• **Work task**: Locate every line in the records below that contains the word "using", and copy each one.

• **Material for the task**:
- Opening Delimiter -

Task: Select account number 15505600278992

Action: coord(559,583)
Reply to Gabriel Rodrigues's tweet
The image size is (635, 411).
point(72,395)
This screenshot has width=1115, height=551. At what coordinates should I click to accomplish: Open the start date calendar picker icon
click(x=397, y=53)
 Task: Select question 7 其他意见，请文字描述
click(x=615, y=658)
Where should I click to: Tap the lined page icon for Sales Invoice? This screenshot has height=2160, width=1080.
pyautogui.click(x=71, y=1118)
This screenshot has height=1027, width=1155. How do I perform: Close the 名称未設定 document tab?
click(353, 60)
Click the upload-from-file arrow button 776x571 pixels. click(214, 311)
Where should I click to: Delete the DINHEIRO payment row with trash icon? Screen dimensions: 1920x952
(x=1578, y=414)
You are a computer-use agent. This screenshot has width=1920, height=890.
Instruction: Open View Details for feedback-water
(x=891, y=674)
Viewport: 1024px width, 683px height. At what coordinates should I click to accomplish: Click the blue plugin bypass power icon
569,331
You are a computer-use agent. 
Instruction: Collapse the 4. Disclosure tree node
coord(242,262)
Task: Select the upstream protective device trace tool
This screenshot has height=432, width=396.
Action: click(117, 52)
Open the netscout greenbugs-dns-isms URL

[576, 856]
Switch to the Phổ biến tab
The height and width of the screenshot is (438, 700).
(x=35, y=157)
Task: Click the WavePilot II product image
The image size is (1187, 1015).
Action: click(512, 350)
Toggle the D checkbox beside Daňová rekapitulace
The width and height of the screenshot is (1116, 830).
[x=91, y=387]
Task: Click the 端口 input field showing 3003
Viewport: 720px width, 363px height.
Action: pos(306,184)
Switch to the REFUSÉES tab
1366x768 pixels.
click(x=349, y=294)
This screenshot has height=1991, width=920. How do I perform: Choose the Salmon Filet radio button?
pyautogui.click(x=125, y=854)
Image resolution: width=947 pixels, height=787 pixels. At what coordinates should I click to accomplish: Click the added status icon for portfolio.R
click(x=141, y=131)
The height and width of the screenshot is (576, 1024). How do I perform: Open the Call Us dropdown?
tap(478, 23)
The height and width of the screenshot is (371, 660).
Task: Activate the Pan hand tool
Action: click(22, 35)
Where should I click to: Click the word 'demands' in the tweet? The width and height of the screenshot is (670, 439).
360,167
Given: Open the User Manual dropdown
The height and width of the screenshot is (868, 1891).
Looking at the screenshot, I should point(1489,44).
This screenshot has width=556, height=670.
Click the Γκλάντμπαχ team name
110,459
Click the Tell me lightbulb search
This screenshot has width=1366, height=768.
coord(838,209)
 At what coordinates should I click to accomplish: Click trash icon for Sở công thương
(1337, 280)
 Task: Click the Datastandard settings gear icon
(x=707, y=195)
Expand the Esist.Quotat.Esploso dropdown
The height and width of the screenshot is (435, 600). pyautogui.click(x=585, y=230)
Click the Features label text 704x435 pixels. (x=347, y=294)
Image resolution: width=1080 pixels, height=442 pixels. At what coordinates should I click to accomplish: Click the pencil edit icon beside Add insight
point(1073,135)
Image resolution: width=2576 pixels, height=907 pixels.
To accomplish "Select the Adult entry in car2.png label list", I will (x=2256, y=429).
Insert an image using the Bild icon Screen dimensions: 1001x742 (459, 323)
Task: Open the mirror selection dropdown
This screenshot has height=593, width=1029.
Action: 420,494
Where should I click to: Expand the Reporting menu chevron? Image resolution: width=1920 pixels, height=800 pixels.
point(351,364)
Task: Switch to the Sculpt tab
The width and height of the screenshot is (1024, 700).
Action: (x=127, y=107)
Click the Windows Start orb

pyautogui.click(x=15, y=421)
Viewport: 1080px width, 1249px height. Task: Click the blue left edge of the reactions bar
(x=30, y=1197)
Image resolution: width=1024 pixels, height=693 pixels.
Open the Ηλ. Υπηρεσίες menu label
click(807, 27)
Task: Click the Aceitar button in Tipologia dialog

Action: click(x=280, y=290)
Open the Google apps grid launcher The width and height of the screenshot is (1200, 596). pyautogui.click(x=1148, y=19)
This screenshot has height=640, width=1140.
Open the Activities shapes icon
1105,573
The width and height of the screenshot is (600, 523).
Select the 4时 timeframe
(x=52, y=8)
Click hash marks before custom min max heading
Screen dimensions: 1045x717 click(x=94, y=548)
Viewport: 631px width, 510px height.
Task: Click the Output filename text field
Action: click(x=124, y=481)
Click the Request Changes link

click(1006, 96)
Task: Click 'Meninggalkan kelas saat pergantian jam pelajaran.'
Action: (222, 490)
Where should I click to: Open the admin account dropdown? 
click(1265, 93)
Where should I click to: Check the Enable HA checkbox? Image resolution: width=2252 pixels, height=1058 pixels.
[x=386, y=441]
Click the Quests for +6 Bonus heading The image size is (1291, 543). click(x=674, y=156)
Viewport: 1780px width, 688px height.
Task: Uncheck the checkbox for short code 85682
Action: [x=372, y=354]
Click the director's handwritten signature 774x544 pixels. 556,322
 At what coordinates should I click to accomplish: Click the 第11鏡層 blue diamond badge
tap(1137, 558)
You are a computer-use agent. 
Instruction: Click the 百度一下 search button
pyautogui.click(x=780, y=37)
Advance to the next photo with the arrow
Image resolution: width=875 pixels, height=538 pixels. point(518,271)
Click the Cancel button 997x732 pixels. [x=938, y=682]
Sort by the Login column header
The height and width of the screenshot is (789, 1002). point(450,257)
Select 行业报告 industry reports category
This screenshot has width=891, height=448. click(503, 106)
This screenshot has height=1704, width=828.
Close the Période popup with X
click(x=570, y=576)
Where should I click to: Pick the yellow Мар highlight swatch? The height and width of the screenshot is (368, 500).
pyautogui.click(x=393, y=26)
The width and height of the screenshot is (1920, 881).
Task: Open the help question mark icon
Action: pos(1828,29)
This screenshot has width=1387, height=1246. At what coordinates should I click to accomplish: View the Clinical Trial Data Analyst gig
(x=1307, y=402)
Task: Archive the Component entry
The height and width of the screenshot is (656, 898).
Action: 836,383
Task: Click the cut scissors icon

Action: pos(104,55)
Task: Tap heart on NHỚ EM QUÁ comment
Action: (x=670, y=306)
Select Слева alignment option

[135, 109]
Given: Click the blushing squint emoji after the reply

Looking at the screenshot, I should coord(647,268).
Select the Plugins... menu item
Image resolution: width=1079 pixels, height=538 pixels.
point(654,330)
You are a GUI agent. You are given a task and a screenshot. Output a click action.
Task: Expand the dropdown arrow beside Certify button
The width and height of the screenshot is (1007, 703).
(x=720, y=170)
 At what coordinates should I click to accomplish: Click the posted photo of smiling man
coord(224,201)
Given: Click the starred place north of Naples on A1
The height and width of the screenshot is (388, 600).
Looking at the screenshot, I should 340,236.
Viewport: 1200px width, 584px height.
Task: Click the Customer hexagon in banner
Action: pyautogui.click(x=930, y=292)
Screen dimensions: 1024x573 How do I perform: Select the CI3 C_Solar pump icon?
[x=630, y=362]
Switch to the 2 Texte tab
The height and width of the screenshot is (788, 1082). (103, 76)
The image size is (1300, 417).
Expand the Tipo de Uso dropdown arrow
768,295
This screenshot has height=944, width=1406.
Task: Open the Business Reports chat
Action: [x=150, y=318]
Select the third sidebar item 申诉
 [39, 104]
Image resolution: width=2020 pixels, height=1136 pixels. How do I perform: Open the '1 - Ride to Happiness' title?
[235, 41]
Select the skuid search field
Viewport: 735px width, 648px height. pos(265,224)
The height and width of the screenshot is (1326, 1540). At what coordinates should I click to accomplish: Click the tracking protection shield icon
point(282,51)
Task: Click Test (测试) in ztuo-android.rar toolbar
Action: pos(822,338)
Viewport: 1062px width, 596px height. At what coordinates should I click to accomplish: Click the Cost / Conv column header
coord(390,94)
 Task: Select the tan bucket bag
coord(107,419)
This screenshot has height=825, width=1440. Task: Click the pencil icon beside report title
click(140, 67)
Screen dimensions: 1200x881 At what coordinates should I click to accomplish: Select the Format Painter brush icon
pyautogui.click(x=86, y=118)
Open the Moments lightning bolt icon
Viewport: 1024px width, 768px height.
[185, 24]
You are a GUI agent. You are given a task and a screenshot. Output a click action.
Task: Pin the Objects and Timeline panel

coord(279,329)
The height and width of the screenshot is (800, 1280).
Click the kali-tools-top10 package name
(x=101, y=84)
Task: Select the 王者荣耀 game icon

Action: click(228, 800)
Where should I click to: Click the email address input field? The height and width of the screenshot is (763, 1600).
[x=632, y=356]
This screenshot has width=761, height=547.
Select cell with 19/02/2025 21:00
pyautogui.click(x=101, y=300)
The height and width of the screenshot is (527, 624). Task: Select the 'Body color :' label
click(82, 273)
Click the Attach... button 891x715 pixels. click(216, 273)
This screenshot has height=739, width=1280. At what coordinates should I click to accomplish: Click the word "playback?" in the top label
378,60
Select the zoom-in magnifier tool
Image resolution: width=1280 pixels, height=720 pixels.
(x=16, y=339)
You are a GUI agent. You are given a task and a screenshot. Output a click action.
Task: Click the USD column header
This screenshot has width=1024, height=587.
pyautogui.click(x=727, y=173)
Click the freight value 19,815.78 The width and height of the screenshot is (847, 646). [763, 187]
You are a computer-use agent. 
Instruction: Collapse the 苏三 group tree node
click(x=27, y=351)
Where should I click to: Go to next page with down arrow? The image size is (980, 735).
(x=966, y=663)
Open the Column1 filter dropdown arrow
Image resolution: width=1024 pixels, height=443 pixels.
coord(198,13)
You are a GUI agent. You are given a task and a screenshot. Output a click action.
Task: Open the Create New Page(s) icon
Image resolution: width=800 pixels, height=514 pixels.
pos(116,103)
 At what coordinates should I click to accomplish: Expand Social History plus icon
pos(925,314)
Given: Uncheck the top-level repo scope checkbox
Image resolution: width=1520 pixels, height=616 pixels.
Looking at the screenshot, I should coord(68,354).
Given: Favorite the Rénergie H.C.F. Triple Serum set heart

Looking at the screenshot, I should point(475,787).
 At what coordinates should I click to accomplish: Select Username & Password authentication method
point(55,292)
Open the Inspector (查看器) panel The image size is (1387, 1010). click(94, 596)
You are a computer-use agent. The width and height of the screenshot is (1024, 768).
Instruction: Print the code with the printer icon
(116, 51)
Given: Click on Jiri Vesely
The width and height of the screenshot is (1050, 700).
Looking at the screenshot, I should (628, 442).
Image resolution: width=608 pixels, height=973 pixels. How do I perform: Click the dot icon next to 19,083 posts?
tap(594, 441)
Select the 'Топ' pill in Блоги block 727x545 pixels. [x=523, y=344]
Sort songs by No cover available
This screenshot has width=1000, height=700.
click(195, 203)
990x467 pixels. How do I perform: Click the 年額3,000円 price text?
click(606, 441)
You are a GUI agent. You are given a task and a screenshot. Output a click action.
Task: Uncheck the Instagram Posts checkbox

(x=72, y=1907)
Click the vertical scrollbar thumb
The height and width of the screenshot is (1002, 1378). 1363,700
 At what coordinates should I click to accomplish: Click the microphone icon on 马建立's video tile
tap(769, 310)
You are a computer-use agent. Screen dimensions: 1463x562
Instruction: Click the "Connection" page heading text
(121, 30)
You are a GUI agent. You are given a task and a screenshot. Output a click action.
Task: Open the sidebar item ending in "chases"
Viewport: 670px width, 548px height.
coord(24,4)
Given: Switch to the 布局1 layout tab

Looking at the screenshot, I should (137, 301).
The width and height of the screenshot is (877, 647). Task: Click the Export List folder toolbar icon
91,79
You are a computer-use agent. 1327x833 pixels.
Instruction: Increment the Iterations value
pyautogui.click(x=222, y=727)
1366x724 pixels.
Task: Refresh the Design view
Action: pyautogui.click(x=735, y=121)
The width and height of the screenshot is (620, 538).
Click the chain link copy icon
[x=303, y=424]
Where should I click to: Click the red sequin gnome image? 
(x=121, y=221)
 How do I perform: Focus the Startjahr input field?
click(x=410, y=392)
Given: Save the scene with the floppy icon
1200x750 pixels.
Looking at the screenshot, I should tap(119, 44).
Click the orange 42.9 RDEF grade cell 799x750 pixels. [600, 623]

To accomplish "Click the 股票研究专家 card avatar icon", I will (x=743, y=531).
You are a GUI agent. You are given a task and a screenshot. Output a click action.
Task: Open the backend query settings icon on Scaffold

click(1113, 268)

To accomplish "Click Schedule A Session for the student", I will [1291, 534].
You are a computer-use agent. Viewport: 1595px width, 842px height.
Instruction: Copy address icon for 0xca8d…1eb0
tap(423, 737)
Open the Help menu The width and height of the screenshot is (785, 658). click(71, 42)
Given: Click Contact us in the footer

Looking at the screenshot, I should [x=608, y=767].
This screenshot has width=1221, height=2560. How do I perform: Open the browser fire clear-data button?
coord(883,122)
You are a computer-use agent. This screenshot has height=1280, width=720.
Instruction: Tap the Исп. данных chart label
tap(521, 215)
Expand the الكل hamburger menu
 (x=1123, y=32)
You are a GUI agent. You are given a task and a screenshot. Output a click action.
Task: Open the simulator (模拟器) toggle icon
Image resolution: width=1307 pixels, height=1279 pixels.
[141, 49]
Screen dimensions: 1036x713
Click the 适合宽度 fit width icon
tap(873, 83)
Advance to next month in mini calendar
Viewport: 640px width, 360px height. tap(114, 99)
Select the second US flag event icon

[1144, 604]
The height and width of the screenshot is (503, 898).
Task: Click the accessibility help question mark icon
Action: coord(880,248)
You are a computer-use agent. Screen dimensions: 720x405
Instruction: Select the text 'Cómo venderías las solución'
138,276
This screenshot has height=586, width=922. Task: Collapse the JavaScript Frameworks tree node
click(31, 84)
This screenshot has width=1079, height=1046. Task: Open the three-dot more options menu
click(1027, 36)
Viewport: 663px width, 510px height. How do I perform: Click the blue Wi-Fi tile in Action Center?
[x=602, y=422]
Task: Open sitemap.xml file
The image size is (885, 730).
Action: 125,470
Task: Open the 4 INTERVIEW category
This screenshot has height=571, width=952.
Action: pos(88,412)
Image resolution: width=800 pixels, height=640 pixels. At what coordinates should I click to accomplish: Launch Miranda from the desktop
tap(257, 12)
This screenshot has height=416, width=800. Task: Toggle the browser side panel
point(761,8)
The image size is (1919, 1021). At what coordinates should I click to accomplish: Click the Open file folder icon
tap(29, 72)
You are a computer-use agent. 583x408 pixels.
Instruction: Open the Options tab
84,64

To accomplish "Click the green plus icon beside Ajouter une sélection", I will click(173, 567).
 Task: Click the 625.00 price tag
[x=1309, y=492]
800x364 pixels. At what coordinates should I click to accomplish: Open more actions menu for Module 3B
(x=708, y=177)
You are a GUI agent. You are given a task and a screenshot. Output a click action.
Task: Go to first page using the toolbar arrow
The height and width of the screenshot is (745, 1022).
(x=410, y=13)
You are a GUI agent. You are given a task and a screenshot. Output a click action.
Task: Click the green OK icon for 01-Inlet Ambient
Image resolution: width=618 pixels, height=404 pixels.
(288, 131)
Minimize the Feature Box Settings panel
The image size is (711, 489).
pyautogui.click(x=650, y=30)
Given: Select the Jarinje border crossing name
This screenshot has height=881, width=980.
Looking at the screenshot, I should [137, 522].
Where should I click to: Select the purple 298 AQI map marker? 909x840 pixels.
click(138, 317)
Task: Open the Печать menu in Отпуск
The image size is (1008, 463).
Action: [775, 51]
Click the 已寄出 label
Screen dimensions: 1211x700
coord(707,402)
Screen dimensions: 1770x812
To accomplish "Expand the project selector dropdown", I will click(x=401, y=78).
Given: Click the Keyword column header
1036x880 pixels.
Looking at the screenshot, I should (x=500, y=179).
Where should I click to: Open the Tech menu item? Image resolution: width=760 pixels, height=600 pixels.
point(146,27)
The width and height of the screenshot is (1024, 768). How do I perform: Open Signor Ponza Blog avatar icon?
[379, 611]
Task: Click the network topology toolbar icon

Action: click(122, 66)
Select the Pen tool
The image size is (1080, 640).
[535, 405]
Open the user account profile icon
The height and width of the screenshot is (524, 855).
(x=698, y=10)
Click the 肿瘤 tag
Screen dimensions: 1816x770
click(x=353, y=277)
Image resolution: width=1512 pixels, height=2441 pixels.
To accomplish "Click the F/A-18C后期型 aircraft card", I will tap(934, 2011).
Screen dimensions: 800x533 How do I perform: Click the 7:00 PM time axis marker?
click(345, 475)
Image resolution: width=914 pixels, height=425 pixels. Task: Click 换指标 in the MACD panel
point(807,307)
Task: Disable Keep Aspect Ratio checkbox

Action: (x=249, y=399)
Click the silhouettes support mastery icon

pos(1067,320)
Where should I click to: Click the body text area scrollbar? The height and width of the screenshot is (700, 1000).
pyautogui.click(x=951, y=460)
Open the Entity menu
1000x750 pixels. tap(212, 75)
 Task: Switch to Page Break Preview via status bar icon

- Closing Delimiter -

• **Written response**:
Insert an image using the Bild icon Screen dimensions: 1001x742 (459, 323)
Task: Go to first page using the toolbar arrow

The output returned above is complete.